::: Provided text :::

Ever since Peter Drucker declared this to be the era of knowledge work, the rush has been on to landscape, structure and tool this brave new world of knowledge. The first attempt was called knowledge management, essentially the electronic warehousing of every bit of information, procedure, suspicion and idea-ette available about anything and everything that someone, someplace decided might be important. The theory was that by piling together everything everyone thought they knew about a subject, sifting it into little boxes of like ideas, and making those available to others, great and wise things would happen. It was an attempt to democratize knowledge and wisdom through technology.
"Thankfully, that early wave of knowledge management ran out of steam rather quickly, as technomyopic approaches consistently failed to live up to expectations," says Karl Albrecht, chairman of San Diego-based Karl Albrecht International.
They had to fail, Albrecht asserts, because of the conflicting natures of knowledge and management. "The idea that something as organically diverse and dynamic as human knowledge can be managed in the conventional sense is fatally flawed at the outset," he says. Instead of trying to box, bale and package knowledge, organizations should be managing the circumstances in which knowledge can flourish, Albrecht contends.
"Critical among those manageable circumstances is attracting and retaining smart people," says Albrecht. "While all employees deserve respect and appreciation from management, the simple fact remains that the successes of most businesses depend on the brainpower of a relatively small number of highly capable knowledge workers." These relatively few people, Albrecht continues, are the people who can plan, design, organize, lead, manage, analyze, conceptualize, strategize, decide, innovate, teach, advise and explain the ideas others must implement and act on.
The confusion has come about, Albrecht believes, because we've tried to re-brand everyone who doesn't bend metal or harvest crops for a living as knowledge workers and train, tool and task them accordingly. Most of the people we've labeled knowledge workers are really data handlers—people who manipulate data and information as raw material, without adding significant value through their own mental processes. By this definition, most knowledge-era jobs are no more knowledge-intensive than a typical moderately skilled manufacturing job. If what you do with data and information doesn't add value to the organization's end point, you aren't a knowledge worker, he would argue.
Albrecht's critique of the knowledge management movement struck a sympathetic chord for me. Over the years, I have been knee-deep in the general quest to put master-performer wisdom into easily accessible storage for others to use. While most efforts actually succeeded in leading to competent performance in areas of practice from medicine to robot repair, we were never really able to recreate the subtle wisdom of the master performers whose skill and knowledge informed the creation of those tools.
Two wise men I had the pleasure of working with, one a Nobel physicist, the other a brilliant research oncologist, gave me a clue to our inevitable failure to package wisdom in a bottle. After a day spent inspecting a room full of objectives, job aids, written tests and curriculum plans, the physicist smiled and cautioned our team, "You have done a wonderful job, no doubt, that can teach someone to do physics. But have you recreated a physicist here? Let me talk to your graduates for 20 minutes, then I will know whether or not they are physicists." The oncologist, upon inspecting and clarifying our carefully crafted diagnostic algorithms, gave us the same sort of knowing smile as the physicist had 10 years before. "The hard part, gentlemen," he said, "is in the gray zones, in the spaces between the yeses and the nos. That's where the very skilled practitioner does his or her best work."
Whether you accept Albrecht's arguments about knowledge management and its shortcomings is only partially relevant. What is obvious to me is that when it comes to working smarter, we've spent a lot more time and money upgrading hardware and software than we have on developing grayware—the human capacity for wise thinking.

::: Dataset entries :::

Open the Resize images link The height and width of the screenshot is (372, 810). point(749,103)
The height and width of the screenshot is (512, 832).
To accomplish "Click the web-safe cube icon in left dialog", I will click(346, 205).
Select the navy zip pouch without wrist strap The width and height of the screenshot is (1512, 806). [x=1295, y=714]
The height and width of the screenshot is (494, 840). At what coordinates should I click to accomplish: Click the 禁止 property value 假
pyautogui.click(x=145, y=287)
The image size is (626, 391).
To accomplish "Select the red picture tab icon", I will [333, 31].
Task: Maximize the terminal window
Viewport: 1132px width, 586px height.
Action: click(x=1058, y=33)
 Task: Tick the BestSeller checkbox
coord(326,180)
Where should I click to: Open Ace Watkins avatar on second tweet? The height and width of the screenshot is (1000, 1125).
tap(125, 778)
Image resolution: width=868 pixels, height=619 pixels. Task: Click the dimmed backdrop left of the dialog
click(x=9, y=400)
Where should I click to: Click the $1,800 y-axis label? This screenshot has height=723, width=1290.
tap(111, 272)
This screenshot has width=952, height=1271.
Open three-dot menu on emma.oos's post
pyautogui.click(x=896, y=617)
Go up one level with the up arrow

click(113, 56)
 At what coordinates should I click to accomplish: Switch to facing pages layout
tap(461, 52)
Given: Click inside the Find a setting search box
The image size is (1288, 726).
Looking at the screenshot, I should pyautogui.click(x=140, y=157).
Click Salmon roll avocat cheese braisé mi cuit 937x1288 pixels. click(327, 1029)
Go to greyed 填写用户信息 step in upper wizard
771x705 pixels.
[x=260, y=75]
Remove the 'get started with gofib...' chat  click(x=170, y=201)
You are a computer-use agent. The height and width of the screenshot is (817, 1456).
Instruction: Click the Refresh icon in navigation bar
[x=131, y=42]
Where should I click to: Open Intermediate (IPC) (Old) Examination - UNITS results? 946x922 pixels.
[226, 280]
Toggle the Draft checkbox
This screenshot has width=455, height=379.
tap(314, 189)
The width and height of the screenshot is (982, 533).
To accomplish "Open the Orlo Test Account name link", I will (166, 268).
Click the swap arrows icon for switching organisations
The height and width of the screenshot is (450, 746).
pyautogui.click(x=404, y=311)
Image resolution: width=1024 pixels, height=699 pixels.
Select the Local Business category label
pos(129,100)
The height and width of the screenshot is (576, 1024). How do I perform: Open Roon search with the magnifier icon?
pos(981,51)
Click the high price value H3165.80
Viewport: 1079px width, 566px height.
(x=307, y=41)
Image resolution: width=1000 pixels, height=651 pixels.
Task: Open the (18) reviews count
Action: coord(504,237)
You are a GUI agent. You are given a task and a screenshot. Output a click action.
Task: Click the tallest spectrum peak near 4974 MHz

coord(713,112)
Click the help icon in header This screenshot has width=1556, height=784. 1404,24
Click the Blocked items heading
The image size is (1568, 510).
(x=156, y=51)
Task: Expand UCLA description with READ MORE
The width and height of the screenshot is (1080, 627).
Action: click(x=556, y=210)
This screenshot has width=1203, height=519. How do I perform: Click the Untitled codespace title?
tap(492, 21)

:::

Work to complete:
[1] Copy a passage of the knowledge management article word for word, beginning at the words "The confusion has" and stopping after "he would argue.".
[2] Decide whether each statement agrees with the knowledge management article, answering yes or no and quoting the words of the article that settle it: (a) Karl Albrecht chairs a firm based in San Diego. (b) The physicist asked to talk with the graduates for an hour. (c) The oncologist placed the hard part of the work in the gray zones.
The records are separate material, unrelated to the knowledge management article.

Problem solutions:
[1]
The confusion has come about, Albrecht believes, because we've tried to re-brand everyone who doesn't bend metal or harvest crops for a living as knowledge workers and train, tool and task them accordingly. Most of the people we've labeled knowledge workers are really data handlers—people who manipulate data and information as raw material, without adding significant value through their own mental processes. By this definition, most knowledge-era jobs are no more knowledge-intensive than a typical moderately skilled manufacturing job. If what you do with data and information doesn't add value to the organization's end point, you aren't a knowledge worker, he would argue.

[2]
(a) Yes: "chairman of San Diego-based Karl Albrecht International"
(b) No: "Let me talk to your graduates for 20 minutes"
(c) Yes: "is in the gray zones, in the spaces between the yeses and the nos"